Home      Portfolio      Technologies      Consulting      Contact Us  
Date: Sun Sep 08, 2002 12:39 pm
Topic: Article 1: Uploading binary files to mySQL
Welcome to my 1st article on PHP4.COM... Hopefully more to come.. If you have suggests about
what you'd like to have an article/how-to on, be sure to drop me an email.

Before writing this article I did a quick google search for others who had dabbled in this
area and only found 1 half-decent article. It was on phpbuilder.com written by a fellow
named Florian. Now it worked ok, but was written with PHP3 in mind and I'm fairly certain
designed to handle small files, which is not the case in the real world.
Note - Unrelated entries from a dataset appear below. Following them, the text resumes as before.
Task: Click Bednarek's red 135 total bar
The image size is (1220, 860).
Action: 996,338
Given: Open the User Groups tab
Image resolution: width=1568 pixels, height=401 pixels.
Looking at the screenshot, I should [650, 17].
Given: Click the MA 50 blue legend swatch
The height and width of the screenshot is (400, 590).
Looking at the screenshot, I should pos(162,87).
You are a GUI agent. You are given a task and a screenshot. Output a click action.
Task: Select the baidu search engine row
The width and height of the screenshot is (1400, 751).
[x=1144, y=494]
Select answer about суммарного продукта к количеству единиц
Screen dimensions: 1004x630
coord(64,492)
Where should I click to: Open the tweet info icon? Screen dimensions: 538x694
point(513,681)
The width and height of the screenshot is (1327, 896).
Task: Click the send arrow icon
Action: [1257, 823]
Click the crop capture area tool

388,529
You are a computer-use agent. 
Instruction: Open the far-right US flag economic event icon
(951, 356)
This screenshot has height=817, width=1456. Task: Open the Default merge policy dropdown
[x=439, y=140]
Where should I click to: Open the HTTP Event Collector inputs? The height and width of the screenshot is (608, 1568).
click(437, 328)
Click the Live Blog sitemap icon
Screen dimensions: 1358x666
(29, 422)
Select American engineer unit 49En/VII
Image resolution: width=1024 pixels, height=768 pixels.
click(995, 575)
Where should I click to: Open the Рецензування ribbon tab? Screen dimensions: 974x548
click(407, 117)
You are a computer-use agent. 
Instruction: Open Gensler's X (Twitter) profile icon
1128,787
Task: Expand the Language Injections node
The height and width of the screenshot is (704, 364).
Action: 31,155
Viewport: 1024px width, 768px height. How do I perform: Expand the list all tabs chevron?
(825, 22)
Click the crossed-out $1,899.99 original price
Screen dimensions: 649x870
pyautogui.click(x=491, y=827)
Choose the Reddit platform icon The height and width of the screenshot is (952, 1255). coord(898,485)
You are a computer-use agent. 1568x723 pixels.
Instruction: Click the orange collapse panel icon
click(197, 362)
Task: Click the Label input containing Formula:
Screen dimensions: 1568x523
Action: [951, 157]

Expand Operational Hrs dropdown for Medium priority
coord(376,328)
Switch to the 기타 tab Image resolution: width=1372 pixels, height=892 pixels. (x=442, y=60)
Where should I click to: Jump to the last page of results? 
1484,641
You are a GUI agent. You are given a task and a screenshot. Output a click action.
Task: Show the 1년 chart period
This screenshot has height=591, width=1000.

I'll be pointing out
some of the advantages of doing it the way I went. Also be sure now that everyone is in the
world of PHP4, be sure to disable global var tracking!!

So what's with storing binary files in mySQL databases? Some might say it's a terrible
idea, some might say it's a good idea... It all depends on the application. Storing
files on disk is much simpler but itself has some limitations. Let's say you need to store
20GB of data and grow by 10GB/month.. Pretty soon that can easily fill up your webserver
disk space.. And how do you add more? Drop in another disk, eventually you'll not be
able to hookup any more disks, not to mention the downtime installing the new drive(s).
How about NFS/SMB network shares? That's not a bad idea either but not without it's problems. 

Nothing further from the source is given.